[DATA EXTRACT]
----------
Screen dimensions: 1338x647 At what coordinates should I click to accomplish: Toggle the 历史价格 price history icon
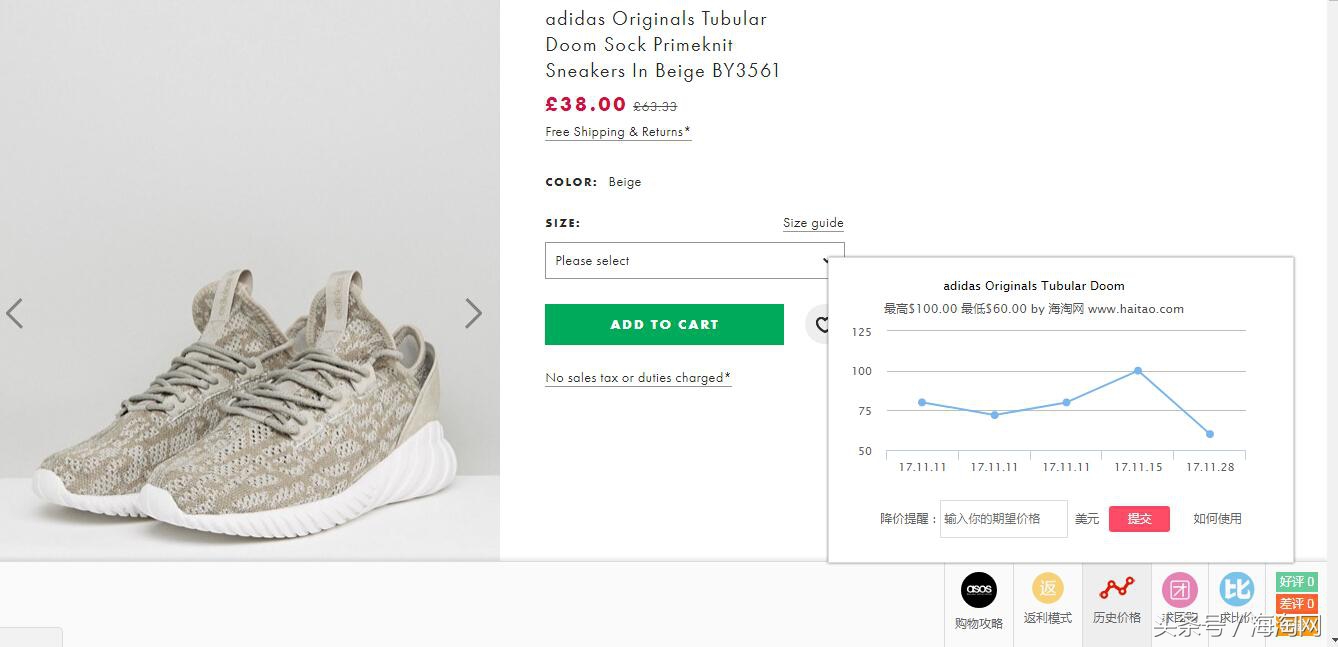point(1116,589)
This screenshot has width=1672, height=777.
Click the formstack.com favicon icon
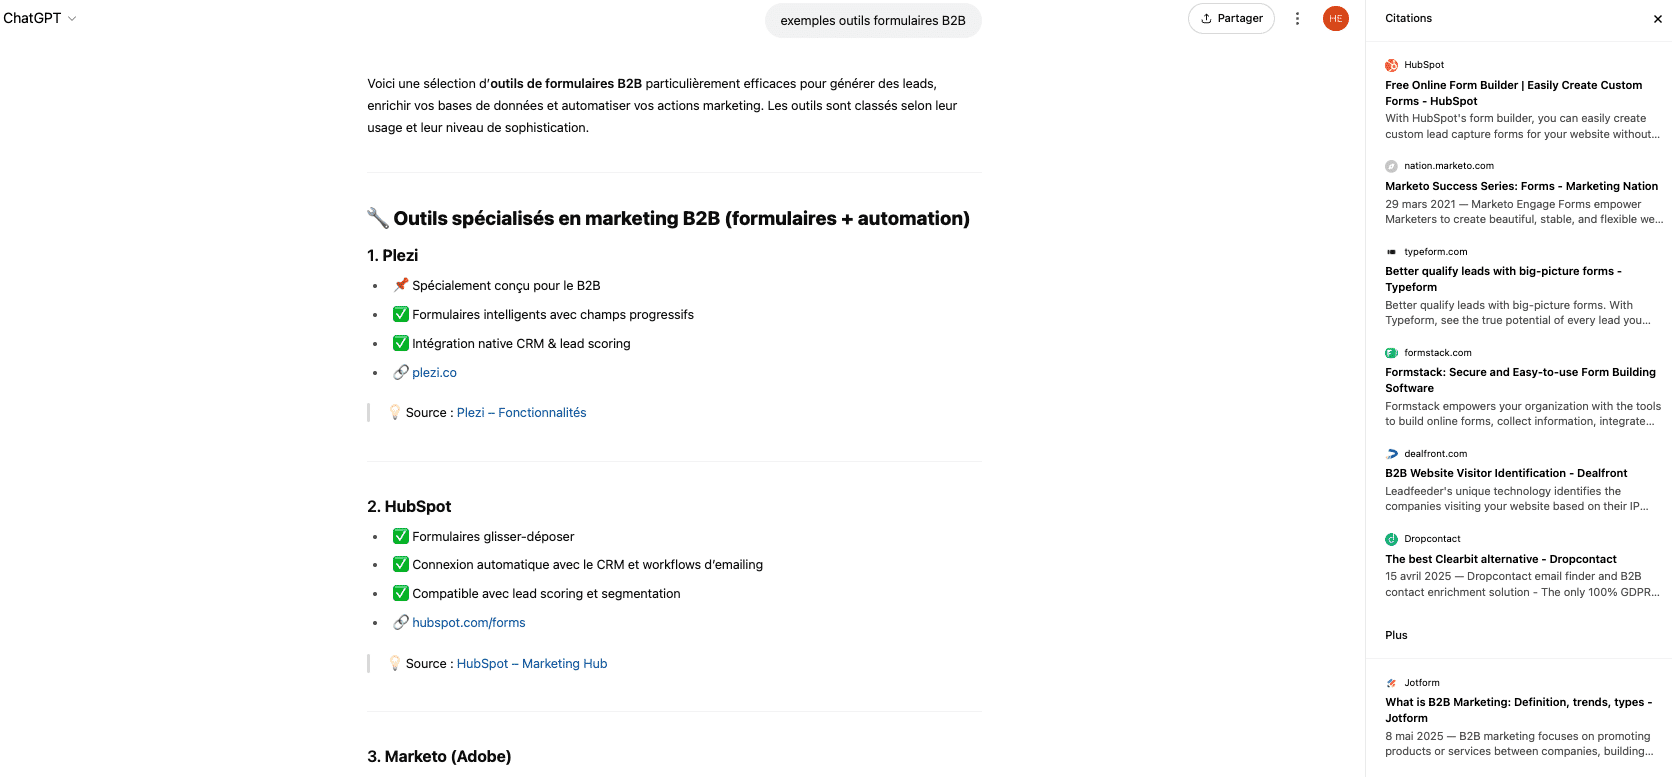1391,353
----------
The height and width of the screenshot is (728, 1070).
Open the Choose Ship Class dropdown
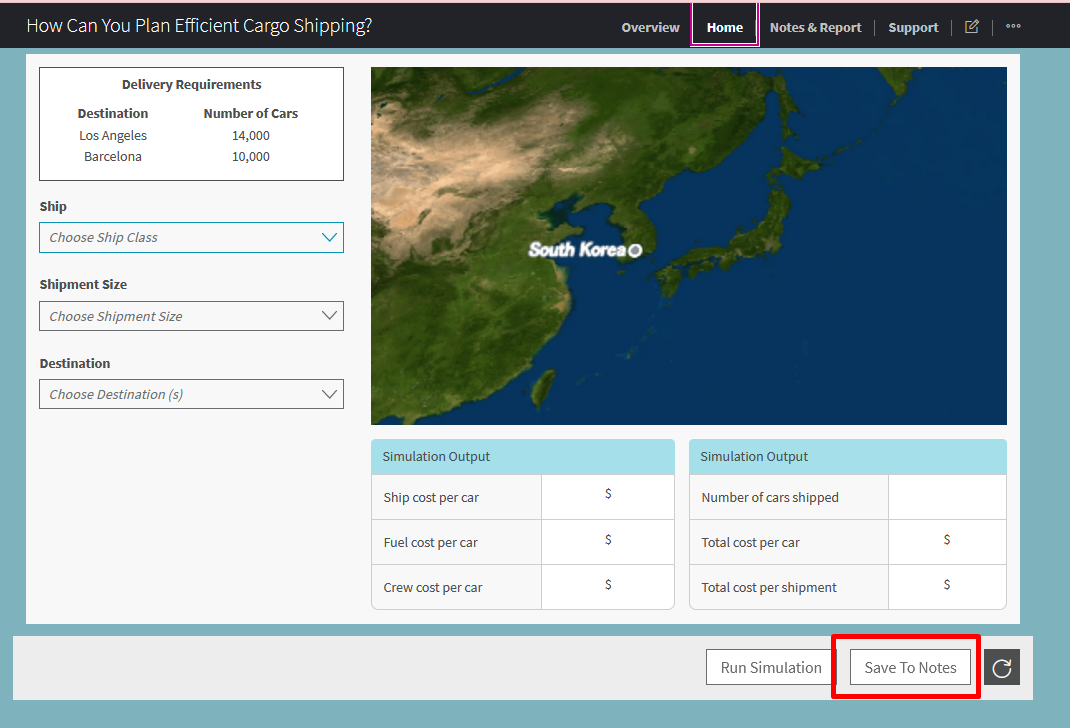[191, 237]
----------
[PROBLEM STATEMENT]
Search the records for the string "width" and return every line in which it occurs.

[ANSWER]
This screenshot has width=1672, height=777.
The height and width of the screenshot is (728, 1070).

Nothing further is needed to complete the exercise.